Credo Technology’s 24% stock price collapse in just five trading days puts a sharp focus on the tension between soaring AI-driven valuations and the fundamental risks of execution and customer concentration.
Credo Technology’s 24% stock price collapse in just five trading days puts a sharp focus on the tension between soaring AI-driven valuations and the fundamental risks of execution and customer concentration.

Credo Technology Group Holding (NASDAQ:CRDO), a key supplier of high-speed connectivity chips for AI data centers, saw its stock fall more than 24 percent in five trading days, a rapid decline that questions the durability of high-flying valuations in the semiconductor sector. The selloff, which took the share price from $210.97 on May 11 to below $160, reflects growing investor scrutiny of whether massive hyperscaler spending on AI infrastructure can continue to justify an 87x trailing earnings multiple.
"The valuation here demands flawless execution, and if management fails to do that, I’d expect more selloffs," Omor Ibne Ehsan, a writer at 24/7 Wall St., said in a recent analysis. "The forward multiple of 32x only narrows the gap if growth holds."

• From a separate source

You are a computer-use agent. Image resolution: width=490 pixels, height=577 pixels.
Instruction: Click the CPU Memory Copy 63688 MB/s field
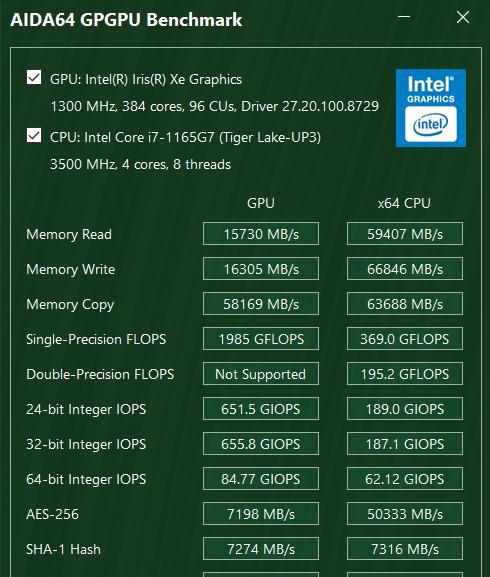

The drop occurred despite a strong fiscal third quarter report, where Credo posted revenue of $407.01 million, a 201.5 percent year-over-year increase that beat consensus estimates by five percent. Non-GAAP earnings per share came in at $1.07, ahead of the $0.94 consensus. This performance is tied directly to Credo’s critical role supplying the "plumbing" for AI data centers—components like active electrical cables and optical DSPs that move data between GPUs for customers like Amazon (AMZN) and Microsoft (MSFT). However, guidance for fourth-quarter gross margins to compress to a range of 64.0%-66.0%, down from 68.6%, coupled with inventory rising to $207.9 million, has given investors pause.
At stake is whether Credo’s growth trajectory can outpace the risks. The company’s heavy reliance on a few large customers—with its top three accounting for 88 percent of revenue—creates a significant concentration risk. While a fourth hyperscaler is reportedly ramping up and a fifth is in qualification, any reduction in capital expenditures from a major customer could significantly impact Credo’s growth narrative, a risk not fully mitigated by the company's expansion into new multi-billion-dollar markets like ZeroFlap optics and OmniConnect memory solutions.
The argument for Credo hinges on the sustained buildout of AI infrastructure. Hyperscaler demand has proven durable, and Credo’s products are essential for the high-speed, energy-efficient connectivity required by next-generation data centers. The company’s balance sheet is pristine, with $1.3 billion in cash and no debt. This financial strength supports its expansion into new addressable markets. Bullish investors, like Howard Marks whose 13F filing revealed a new position, are betting that Credo's integral position in the AI supply chain is harder to dislodge than its high multiple suggests. Analyst sentiment remains largely positive, with a consensus price target of $209.09, implying significant upside from current levels.
However, the bear case rests on a valuation that leaves no room for error. The 282% stock surge over the past year may have priced in perfection. Recent insider sales totaling approximately $50.4 million could also be interpreted as a lack of confidence in near-term appreciation. While the long-term demand story for AI connectivity is robust, the market is beginning to differentiate between secular winners and stocks that have simply ridden the sector-wide wave. The guided margin compression suggests that even with strong demand, pricing power may be moderating.
For investors, the situation presents a classic growth-versus-value dilemma. The recent selloff could be a buying opportunity for those with a long-term horizon who believe in the AI infrastructure thesis. Simply Wall St's analysis projects a fair value of $199.38, representing a 28% upside. However, for those concerned about near-term volatility and the high valuation, the stock remains a "Hold." The next earnings report will be critical, providing insight into whether gross margins are stabilizing and if the company is successfully diversifying its customer base.
This article is for informational purposes only and does not constitute investment advice.